══ DATA EXTRACTS

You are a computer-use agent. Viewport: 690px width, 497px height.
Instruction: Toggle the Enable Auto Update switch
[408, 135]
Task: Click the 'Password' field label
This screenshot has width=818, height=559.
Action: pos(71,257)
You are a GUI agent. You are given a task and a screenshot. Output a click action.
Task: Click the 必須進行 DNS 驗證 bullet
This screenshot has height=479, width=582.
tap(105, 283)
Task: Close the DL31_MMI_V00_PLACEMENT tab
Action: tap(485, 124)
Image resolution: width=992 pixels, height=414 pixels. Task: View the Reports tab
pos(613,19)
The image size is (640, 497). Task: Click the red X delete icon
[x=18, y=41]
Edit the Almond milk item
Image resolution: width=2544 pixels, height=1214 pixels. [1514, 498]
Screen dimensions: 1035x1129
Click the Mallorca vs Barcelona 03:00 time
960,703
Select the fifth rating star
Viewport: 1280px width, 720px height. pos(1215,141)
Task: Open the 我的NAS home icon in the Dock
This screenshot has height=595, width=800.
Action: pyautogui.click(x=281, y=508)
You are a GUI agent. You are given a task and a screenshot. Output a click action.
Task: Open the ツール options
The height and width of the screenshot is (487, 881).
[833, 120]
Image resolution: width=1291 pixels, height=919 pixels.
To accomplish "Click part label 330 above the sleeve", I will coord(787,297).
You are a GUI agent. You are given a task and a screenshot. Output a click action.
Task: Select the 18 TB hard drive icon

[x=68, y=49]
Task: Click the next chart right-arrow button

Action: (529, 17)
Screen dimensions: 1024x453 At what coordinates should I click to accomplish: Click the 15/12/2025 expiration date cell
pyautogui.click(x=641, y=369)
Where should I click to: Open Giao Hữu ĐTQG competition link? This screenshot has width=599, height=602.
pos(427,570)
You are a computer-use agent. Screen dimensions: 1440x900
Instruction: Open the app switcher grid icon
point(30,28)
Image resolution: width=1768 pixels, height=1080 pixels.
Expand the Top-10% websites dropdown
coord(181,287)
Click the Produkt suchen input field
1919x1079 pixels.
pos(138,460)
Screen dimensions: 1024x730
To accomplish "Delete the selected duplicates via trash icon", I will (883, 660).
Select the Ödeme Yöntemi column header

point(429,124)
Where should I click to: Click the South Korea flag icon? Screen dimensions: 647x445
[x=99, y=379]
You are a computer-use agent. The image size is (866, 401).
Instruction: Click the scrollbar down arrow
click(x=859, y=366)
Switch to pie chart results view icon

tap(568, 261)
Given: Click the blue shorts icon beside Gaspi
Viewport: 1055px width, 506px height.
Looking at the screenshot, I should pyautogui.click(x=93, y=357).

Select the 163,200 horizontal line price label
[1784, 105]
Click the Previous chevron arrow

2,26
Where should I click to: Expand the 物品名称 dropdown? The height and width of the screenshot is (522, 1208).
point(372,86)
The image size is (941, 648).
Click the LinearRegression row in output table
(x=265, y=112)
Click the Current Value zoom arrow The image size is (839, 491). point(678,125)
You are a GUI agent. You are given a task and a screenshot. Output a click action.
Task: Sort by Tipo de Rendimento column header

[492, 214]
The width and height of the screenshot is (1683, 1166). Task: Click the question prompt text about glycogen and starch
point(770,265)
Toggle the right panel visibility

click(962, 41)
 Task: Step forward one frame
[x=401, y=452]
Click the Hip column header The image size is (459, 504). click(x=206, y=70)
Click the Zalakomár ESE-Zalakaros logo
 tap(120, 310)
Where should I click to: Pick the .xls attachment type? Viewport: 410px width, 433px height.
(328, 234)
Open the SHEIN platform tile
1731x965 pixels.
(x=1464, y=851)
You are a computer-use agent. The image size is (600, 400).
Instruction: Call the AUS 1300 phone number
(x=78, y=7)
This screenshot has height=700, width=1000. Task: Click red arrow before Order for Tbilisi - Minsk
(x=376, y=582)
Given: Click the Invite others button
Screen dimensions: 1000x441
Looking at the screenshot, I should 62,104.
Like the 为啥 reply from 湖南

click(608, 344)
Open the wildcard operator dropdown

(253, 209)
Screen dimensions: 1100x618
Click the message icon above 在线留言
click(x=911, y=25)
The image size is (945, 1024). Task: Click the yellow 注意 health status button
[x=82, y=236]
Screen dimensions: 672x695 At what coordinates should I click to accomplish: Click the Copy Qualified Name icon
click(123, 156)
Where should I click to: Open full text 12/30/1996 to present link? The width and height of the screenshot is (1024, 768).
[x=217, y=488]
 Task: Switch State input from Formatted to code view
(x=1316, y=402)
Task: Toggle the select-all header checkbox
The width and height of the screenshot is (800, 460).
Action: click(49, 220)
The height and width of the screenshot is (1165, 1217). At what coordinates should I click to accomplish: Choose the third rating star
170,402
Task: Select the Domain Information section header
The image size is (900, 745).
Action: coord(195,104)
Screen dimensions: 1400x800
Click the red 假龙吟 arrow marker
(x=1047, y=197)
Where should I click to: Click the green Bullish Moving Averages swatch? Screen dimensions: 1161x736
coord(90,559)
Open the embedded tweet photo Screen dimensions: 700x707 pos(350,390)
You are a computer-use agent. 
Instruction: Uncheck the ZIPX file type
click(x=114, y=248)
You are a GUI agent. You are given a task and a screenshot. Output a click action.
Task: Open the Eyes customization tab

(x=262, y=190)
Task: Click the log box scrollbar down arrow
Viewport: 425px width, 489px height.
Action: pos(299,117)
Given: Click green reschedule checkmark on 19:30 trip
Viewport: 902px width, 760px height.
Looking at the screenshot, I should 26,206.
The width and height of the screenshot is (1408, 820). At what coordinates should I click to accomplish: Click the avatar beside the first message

════

_THE PROBLEM_. Above is a listing; print exactly its lines from the one with "Task: Select the 18 TB hard drive icon" through the one with "Screen dimensions: 1024x730", and no other lines.

_PROBLEM SOLUTION_.
Task: Select the 18 TB hard drive icon

[x=68, y=49]
Task: Click the next chart right-arrow button

Action: (529, 17)
Screen dimensions: 1024x453 At what coordinates should I click to accomplish: Click the 15/12/2025 expiration date cell
pyautogui.click(x=641, y=369)
Where should I click to: Open Giao Hữu ĐTQG competition link? This screenshot has width=599, height=602.
pos(427,570)
You are a computer-use agent. Screen dimensions: 1440x900
Instruction: Open the app switcher grid icon
point(30,28)
Image resolution: width=1768 pixels, height=1080 pixels.
Expand the Top-10% websites dropdown
coord(181,287)
Click the Produkt suchen input field
1919x1079 pixels.
pos(138,460)
Screen dimensions: 1024x730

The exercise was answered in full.